The fallout: The EV industry is the latest victim of China’s tendency to promote and then regulate. Similar currents have been felt in other industries, most recently the peer-to-peer (P2P) lending sector.

The trajectory is often the same: The state relaxes regulation and encourages innovation, the market booms but puts consumers at risk, and then the state swoops in with tight regulations, driving smaller companies out and creating a downturn that only a few very large players can weather.

In the P2P lending industry, experts predict that up to 70% of firms may close this year. The situation is even more dire for the EV industry, which requires huge amounts of capital to keep it going.

  • Investors are now turning their backs on the industry as the government crackdown takes its toll.
  • Capital is becoming hard to come by, analysts have previously told TechNode.
  • Carsten Breitfeld, co-founder of Chinese EV up-and-comer Byton, left the company to join a rival, reportedly as a result of funding issues.
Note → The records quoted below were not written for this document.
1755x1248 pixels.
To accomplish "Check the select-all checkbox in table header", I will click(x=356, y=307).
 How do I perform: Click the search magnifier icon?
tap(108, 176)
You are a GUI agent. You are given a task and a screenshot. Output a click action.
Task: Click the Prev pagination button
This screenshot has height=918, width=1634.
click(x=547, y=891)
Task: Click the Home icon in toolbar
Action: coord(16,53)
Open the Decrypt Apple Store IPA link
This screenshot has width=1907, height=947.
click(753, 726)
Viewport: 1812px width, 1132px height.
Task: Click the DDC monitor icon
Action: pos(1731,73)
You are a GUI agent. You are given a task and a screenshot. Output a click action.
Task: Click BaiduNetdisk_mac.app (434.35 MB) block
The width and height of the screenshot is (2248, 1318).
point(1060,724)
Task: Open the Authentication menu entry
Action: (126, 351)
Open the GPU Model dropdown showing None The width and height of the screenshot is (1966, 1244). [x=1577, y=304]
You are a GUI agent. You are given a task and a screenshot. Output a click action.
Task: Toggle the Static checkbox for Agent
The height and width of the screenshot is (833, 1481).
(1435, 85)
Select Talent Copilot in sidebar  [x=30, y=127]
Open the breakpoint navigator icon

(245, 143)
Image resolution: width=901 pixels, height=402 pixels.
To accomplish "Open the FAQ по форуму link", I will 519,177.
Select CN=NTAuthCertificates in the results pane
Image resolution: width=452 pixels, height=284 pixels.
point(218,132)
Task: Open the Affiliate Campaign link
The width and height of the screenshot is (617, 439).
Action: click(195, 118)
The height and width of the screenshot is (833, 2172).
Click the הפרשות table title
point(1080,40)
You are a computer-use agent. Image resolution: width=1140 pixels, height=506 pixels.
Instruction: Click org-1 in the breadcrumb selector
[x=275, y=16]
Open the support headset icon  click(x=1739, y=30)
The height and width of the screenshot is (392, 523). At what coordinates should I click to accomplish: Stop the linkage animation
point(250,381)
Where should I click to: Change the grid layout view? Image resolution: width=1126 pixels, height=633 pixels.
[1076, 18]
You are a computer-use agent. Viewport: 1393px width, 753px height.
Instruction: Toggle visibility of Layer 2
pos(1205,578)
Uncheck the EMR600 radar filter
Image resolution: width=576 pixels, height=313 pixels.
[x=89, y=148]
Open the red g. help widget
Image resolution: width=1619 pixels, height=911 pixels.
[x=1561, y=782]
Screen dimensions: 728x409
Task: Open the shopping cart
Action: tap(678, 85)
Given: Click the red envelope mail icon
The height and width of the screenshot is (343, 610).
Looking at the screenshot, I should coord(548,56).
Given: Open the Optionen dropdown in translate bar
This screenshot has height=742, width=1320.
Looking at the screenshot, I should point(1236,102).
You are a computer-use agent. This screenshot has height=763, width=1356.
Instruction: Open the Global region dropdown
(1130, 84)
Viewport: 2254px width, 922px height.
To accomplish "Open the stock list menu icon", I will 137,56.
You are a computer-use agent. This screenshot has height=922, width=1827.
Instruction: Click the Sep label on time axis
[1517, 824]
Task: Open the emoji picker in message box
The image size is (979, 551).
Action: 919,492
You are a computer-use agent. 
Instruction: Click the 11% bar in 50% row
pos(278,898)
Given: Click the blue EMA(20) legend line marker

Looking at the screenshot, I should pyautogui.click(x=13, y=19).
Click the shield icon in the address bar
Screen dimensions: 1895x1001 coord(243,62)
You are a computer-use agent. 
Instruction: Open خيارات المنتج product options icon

The future: It’s clear that the government had not planned the current trajectory, though this scenario has appeared again and again across industries in China. For the EV market, consolidation is coming, with well-established automakers benefiting from manufacturing partnerships and technology gained through acquisitions.

Troubled Nio will most likely succeed, but only because the Chinese government won’t allow one of the darlings of its EV market to fail. It’s already made this abundantly clear—the company announced a RMB 10 billion bailout from a Beijing-based state-owned investment firm in May. The news came as Nio reported a 50% sequential drop in revenue and a significant slowdown in deliveries. It’s unlikely that the vast majority of companies in the industry will receive the same generous treatment.